Chinese AI lab DeepSeek is in talks to raise at least $300 million in what would be its first outside funding round, according to a report published Friday by The Information. The deal, which would value the R1 model maker at roughly $10 billion, marks a sharp departure from the company's long-standing refusal to take external capital.
Until now, DeepSeek has been financed solely by its parent, Chinese hedge fund High-Flyer Capital Management. The Information, citing four people familiar with the matter, reported that the company had previously declined multiple funding offers from top Chinese venture capital firms and technology companies. No specific investors in the new round have been named.

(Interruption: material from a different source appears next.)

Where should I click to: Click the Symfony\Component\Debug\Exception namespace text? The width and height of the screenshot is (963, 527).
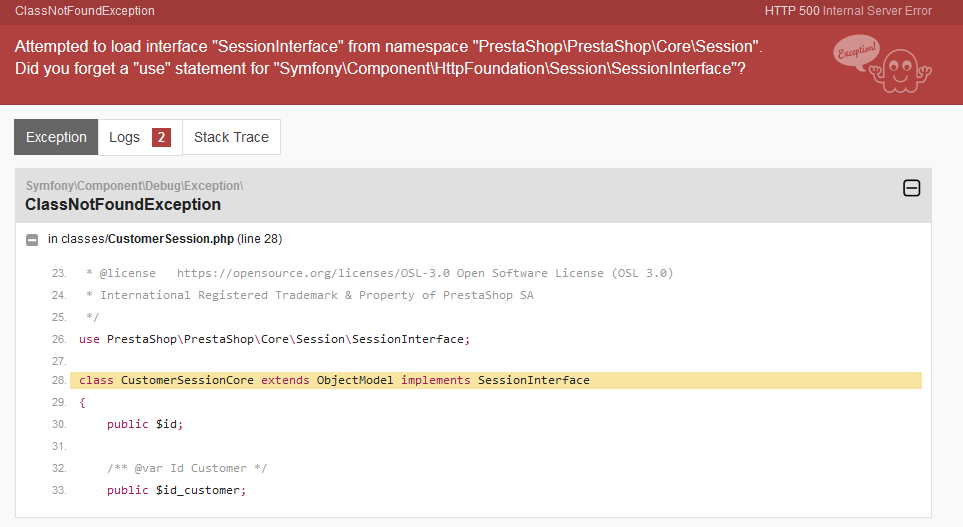[x=134, y=186]
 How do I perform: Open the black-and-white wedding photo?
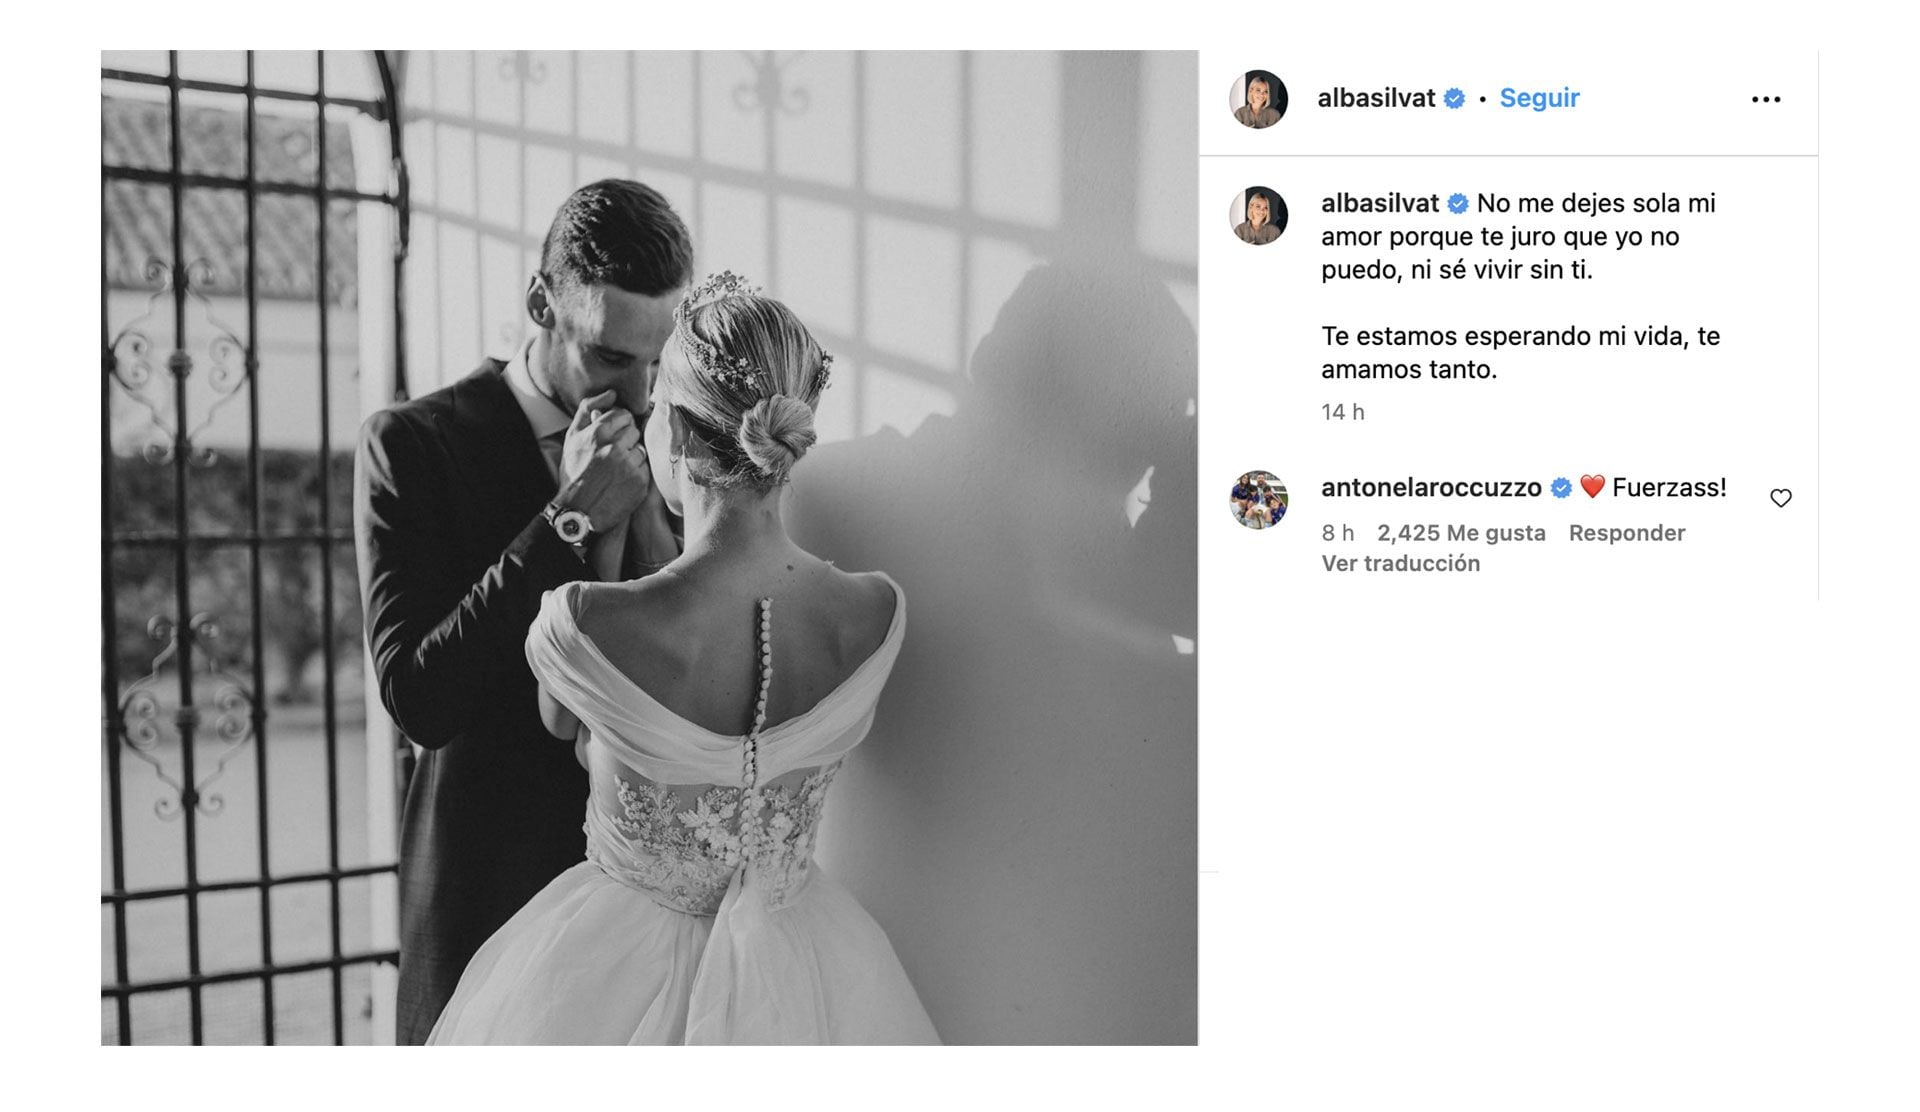pos(649,548)
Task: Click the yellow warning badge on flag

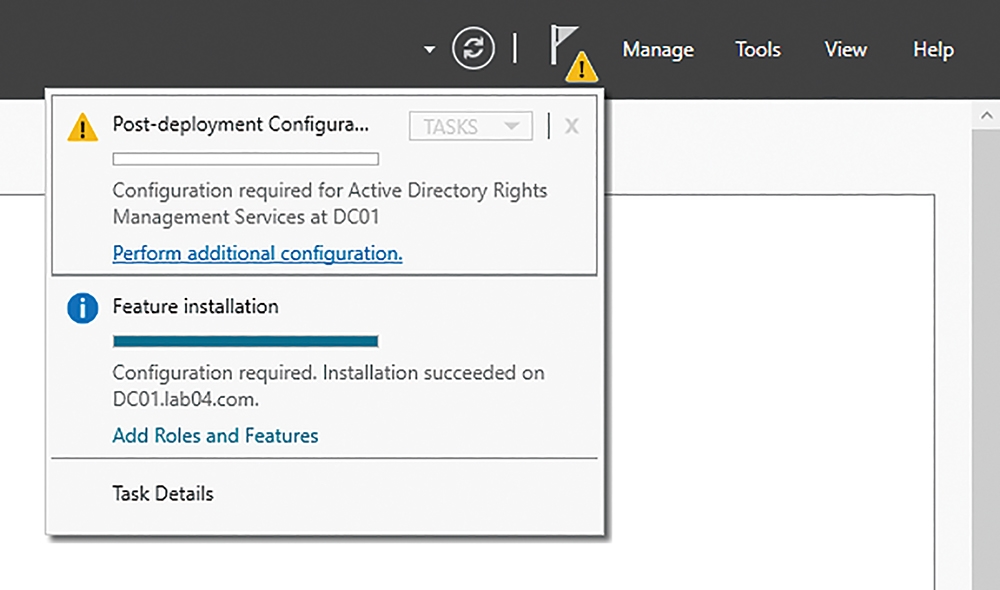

An unusual fundraise for an unusual company
DeepSeek first captured global attention in early 2025, when the release of its R1 reasoning model jolted Silicon Valley and sent US tech stocks reeling. The episode reframed debate over whether frontier-class AI could be trained at a fraction of the cost reported by American labs, and briefly turned the little-known Hangzhou lab into a household name in AI policy circles.
Despite that fame, the firm has kept a famously closed door. Neither Sequoia Capital, SoftBank, nor China's largest platform companies have been able to put money in. Opening up now — even at a $10 billion price tag — suggests that the pressure on DeepSeek's balance sheet is rising as model training costs escalate.
Why now
Several forces likely pushed DeepSeek toward outside capital:
- Training budgets keep climbing. Trillion-parameter models and multimodal training runs require compute budgets that are increasingly difficult for a single hedge fund to underwrite on its own.

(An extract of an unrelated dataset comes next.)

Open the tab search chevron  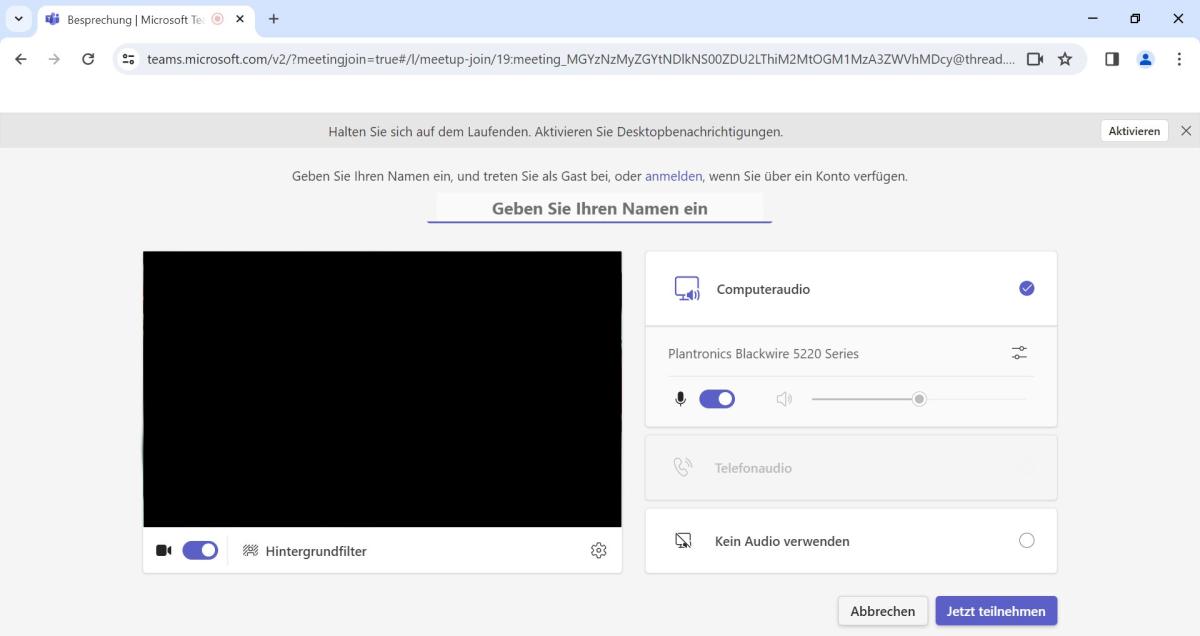[18, 19]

- Compute constraints in China. With US export controls on advanced AI chips still tightening, Chinese labs are racing to secure both capacity and domestic silicon.
- A crowded national field. Alibaba's Qwen series, Moonshot, Zhipu, and MiniMax have all raised or are raising aggressively, and DeepSeek cannot afford to fall behind in what has become a well-funded national race.
Implications
If the round closes, DeepSeek would immediately take its place among the most highly valued private AI companies in China. It would also complicate the narrative that DeepSeek could out-compete American labs on shoestring budgets alone — $300 million is modest relative to OpenAI's recent multi-billion-dollar rounds, but it is the first time DeepSeek has felt the need to reach beyond High-Flyer's balance sheet.
It is also a shift in posture. A company that built its reputation on open-weights releases and frugal training may now be preparing for the kind of capital-intensive scale-up its international rivals have already normalized. Whether new investors are restricted to approved Chinese and Middle Eastern funds under Beijing's security rules, or whether any US-linked capital is permitted to participate, will be among the most closely watched disclosures once the round closes.
DeepSeek has not publicly commented on the report.